L'auteure a publié chez L'Harmattan ses deux premiers recueils, et a remporté le grand prix du court pour sa nouvelle « La gazelle et le tambour » (voir l'article de presse). Ses histoires sont aussi bien réalistes que fantastiques… au lecteur de les découvrir !
Titre de la nouvelle : « L'étrangère » (extrait)
Chaque jour, je traverse les odeurs jaunes d’épices et de soleil, marché immense à ciel ouvert, longues galeries ocres et rouges, étals de fruits sucrés, d’eau gorgés. J’entends les clameurs sourdes et les cris chuchotés, les petites pièces qui claquent, monnaie donnée, rendue, marchandises empaquetées.
Chaque jour, mes bras nus chauffent sous le soleil d’été. Il brûle ma peau. Elle se fissure et craque. Ma gorge avale la chaleur sèche, souffle d’air rêche. Au-dessus de moi, le ciel comme un plomb bleu engloutit mes forces, et je trébuche parfois dans la lumière trop dense. Alors, je respire les couleurs, petites coupelles dorées, dunes de safran ardent, poudre légère de feu vif.
Chaque jour, je déambule dans les allées du grand marché, là où les hommes et les femmes se croisent mais sans se regarder. Sans oser.
Moi, je suis l’Étranger, celui dont les yeux ne se ferment jamais…
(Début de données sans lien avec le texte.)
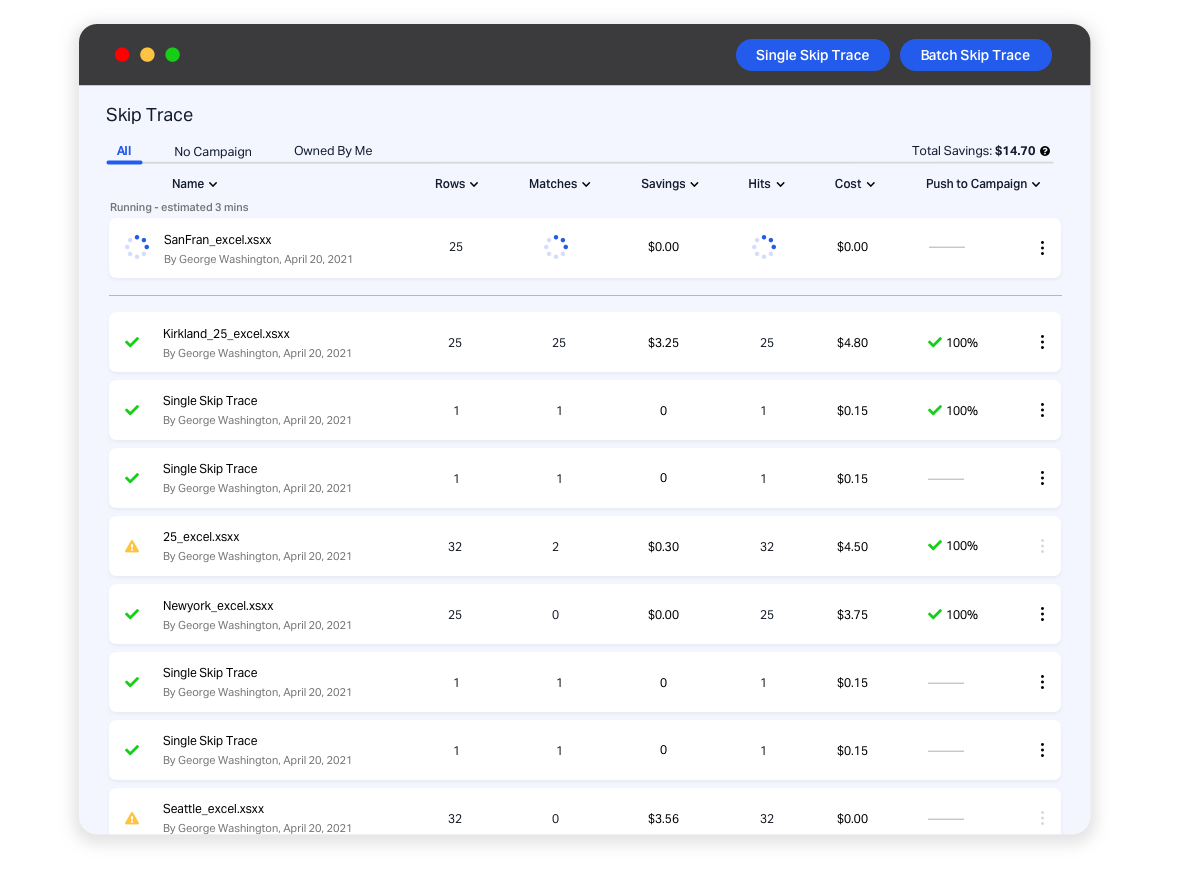Image resolution: width=1200 pixels, height=880 pixels.
Task: Click the Batch Skip Trace button
Action: coord(975,55)

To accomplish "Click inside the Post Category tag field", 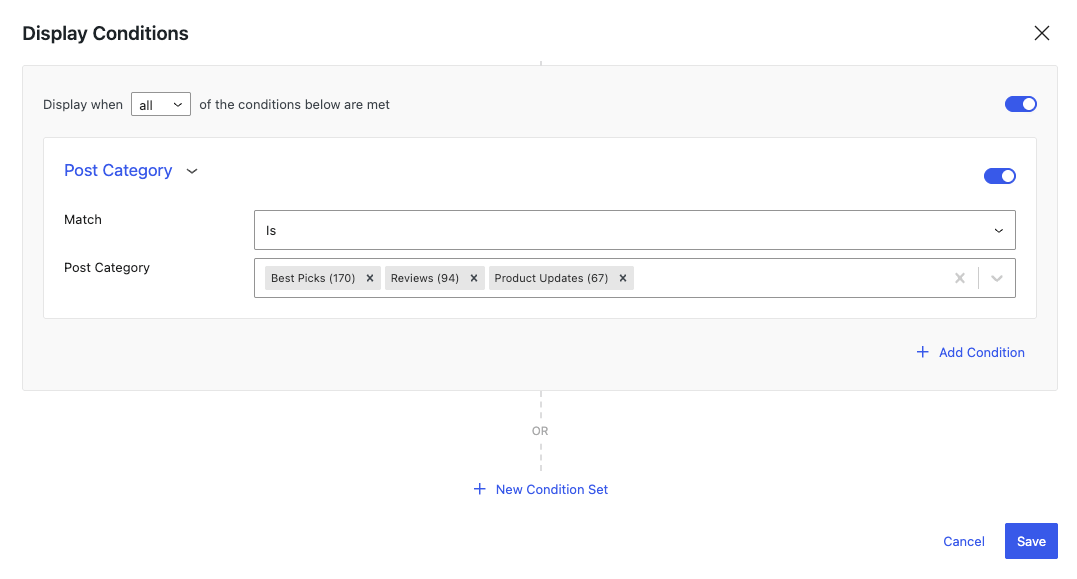I will tap(790, 278).
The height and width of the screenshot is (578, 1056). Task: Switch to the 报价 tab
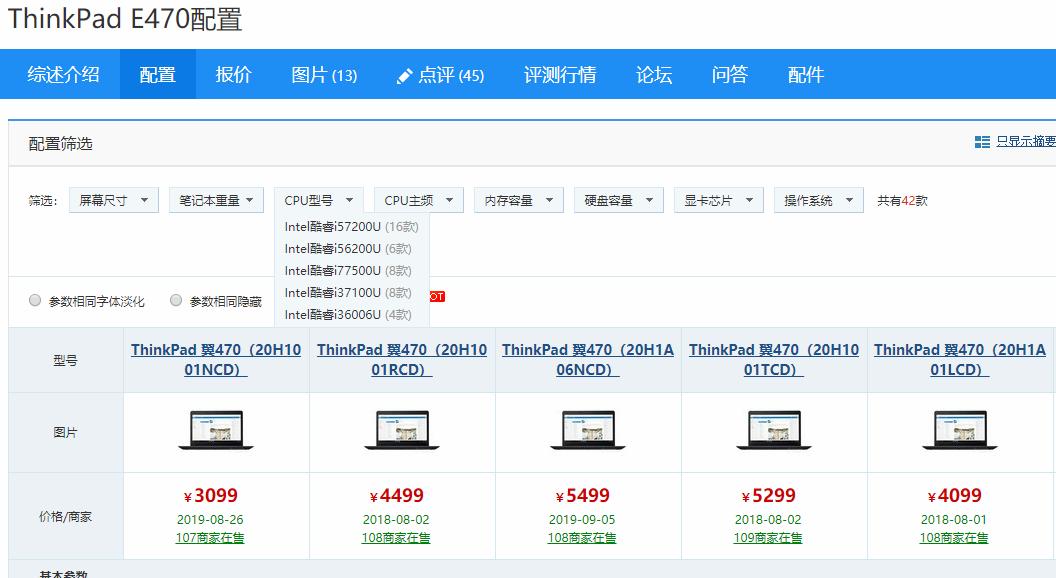point(233,74)
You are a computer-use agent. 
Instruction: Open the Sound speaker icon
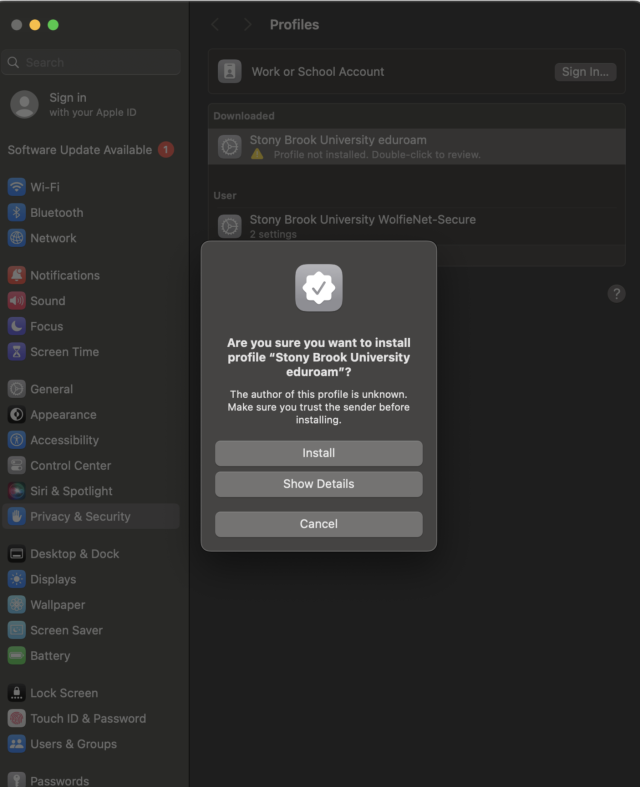coord(17,301)
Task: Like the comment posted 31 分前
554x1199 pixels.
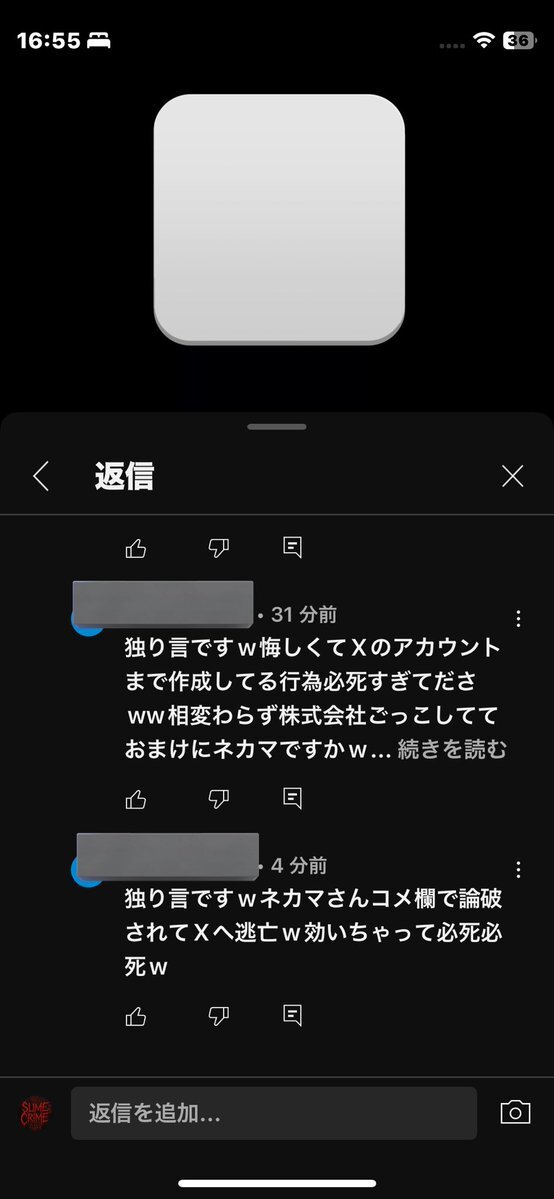Action: point(135,799)
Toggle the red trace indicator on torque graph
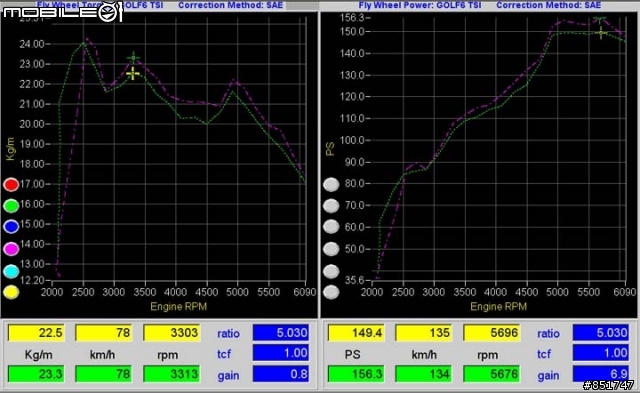Screen dimensions: 640x393 pos(11,184)
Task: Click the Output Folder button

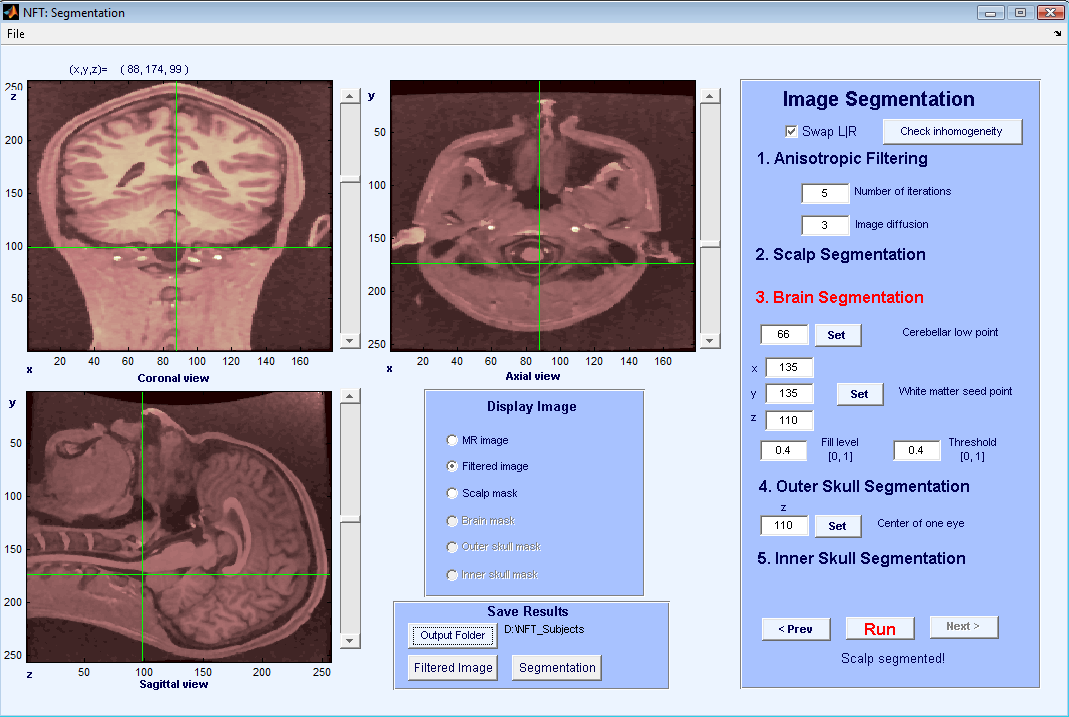Action: (x=452, y=636)
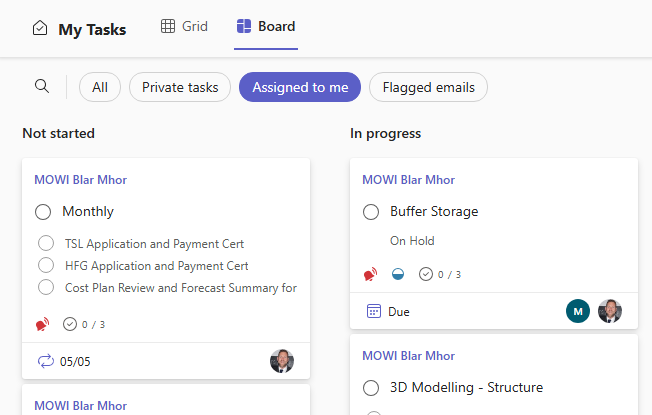Image resolution: width=652 pixels, height=415 pixels.
Task: Mark Monthly task as complete
Action: 43,212
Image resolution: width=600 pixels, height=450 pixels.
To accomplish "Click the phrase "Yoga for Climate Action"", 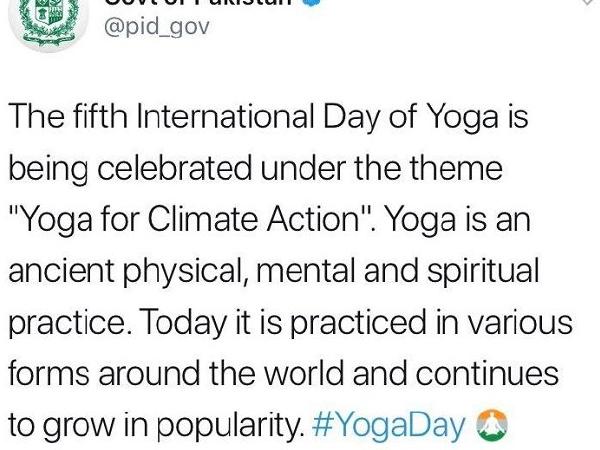I will pyautogui.click(x=190, y=220).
L’hôtel, bousculé par le vent, abrite mes nuits sans sommeil. Il est mon seul refuge, le lieu qui ancre mon errance, porte les vagues où tanguent mes chimères. Moi, l’étranger à ce pays où s’ouvrent mes vertiges et mes fêlures… Ma peau claire est rougie du vent salé des embruns de la mer, du souffle chaud du désert. L’air sec a brûlé mes yeux, mais pas assez puisque encore je peux la regarder.
Elle est accompagnée, toujours accompagnée au milieu de ce vaste marché, je la vois déplacer son ombre noire, mouvante. Sous son vêtement, je dessine son corps, le sens bouger, le vois plus que s’il n’était caché. Il m’appartient déjà… L’homme à ses côtés ne m’aperçoit jamais. Il est très jeune, il parle fort et rit de sa bouche édentée.
Trois jours que je la vois danser, silhouette obsédante derrière l’ombre du voile, fasciné par la lueur qui perce ses yeux.
Trois jours que je happe son regard, le vois tourbillonner, balayer le sol et puis descendre enfin au fond du mien : furtif éblouissement.
Trois jours que se croisent nos étrangetés… j’observe ses mains lisses et brunes. Elles palpent les fruits, les posent au fond du panier, jettent la monnaie. Sans un mot.
Trois jours que je poursuis ses pieds agiles, enfermés dans la chaleur d’été. Parfois, le vent sec et chaud déplace les pans de son long vêtement noir. Il est comme moi, le vent ; c’est un air sans cesse en mouvement, malade de désir. Il pleut ses rêves incandescents, il gémit à longueur de temps.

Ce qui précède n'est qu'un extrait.